◆ Problem requirements:
The response must consist of the lines below from the one with "The image size is (502, 326)." through the one with "Click the Network & internet globe icon", exactly as they appear and with both ends kept.

◆ Source data:
[Start of Attachment]
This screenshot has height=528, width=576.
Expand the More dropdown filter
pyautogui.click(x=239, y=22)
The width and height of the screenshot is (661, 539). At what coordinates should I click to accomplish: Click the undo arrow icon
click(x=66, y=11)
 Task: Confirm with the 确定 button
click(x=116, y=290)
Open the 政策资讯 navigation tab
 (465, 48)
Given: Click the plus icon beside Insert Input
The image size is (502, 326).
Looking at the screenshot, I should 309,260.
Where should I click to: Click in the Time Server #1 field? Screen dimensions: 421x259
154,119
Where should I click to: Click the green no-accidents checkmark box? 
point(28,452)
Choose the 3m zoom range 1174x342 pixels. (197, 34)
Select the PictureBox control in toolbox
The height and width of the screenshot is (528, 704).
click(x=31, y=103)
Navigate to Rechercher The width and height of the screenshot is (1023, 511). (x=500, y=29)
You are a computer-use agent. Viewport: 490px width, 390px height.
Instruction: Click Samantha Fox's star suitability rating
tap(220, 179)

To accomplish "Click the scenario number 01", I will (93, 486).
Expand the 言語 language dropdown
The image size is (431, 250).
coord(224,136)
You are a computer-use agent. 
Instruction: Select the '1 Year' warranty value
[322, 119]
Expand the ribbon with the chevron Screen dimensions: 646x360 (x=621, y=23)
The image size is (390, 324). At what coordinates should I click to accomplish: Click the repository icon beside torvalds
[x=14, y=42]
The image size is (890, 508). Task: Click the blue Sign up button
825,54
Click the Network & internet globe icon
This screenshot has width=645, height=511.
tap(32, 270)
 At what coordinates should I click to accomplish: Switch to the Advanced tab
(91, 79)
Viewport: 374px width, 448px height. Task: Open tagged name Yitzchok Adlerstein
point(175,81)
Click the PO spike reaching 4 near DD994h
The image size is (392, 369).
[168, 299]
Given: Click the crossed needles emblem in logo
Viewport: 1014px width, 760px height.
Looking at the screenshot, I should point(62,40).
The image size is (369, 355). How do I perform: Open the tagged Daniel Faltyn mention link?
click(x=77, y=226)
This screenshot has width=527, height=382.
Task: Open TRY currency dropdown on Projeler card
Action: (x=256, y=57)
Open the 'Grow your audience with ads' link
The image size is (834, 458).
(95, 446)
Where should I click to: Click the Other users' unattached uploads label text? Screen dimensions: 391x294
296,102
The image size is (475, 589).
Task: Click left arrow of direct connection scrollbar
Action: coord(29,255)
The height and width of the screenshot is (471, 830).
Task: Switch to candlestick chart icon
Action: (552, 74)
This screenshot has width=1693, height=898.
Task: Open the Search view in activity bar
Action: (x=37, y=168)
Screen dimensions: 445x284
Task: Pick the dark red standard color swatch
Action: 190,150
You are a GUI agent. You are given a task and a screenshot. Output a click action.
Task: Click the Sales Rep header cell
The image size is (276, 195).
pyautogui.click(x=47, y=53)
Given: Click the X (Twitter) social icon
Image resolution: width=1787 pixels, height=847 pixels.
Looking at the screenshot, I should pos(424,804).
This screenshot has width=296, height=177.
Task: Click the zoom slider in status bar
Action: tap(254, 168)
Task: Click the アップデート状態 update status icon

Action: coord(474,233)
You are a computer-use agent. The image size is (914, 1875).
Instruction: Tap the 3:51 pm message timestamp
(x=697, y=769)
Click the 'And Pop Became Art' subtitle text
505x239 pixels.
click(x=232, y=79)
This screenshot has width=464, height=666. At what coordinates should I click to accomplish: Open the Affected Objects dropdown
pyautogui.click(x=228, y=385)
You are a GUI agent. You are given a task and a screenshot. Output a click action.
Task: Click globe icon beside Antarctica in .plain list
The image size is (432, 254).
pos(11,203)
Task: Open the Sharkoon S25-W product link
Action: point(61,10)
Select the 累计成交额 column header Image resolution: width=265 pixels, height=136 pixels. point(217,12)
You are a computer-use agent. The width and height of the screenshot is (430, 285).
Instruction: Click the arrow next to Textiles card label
[End of Attachment]
◆ Expected output:
The image size is (502, 326).
Looking at the screenshot, I should 309,260.
Where should I click to: Click in the Time Server #1 field? Screen dimensions: 421x259
154,119
Where should I click to: Click the green no-accidents checkmark box? 
point(28,452)
Choose the 3m zoom range 1174x342 pixels. (197, 34)
Select the PictureBox control in toolbox
The height and width of the screenshot is (528, 704).
click(x=31, y=103)
Navigate to Rechercher The width and height of the screenshot is (1023, 511). (x=500, y=29)
You are a computer-use agent. Viewport: 490px width, 390px height.
Instruction: Click Samantha Fox's star suitability rating
tap(220, 179)

To accomplish "Click the scenario number 01", I will (93, 486).
Expand the 言語 language dropdown
The image size is (431, 250).
coord(224,136)
You are a computer-use agent. 
Instruction: Select the '1 Year' warranty value
[322, 119]
Expand the ribbon with the chevron Screen dimensions: 646x360 (x=621, y=23)
The image size is (390, 324). At what coordinates should I click to accomplish: Click the repository icon beside torvalds
[x=14, y=42]
The image size is (890, 508). Task: Click the blue Sign up button
825,54
Click the Network & internet globe icon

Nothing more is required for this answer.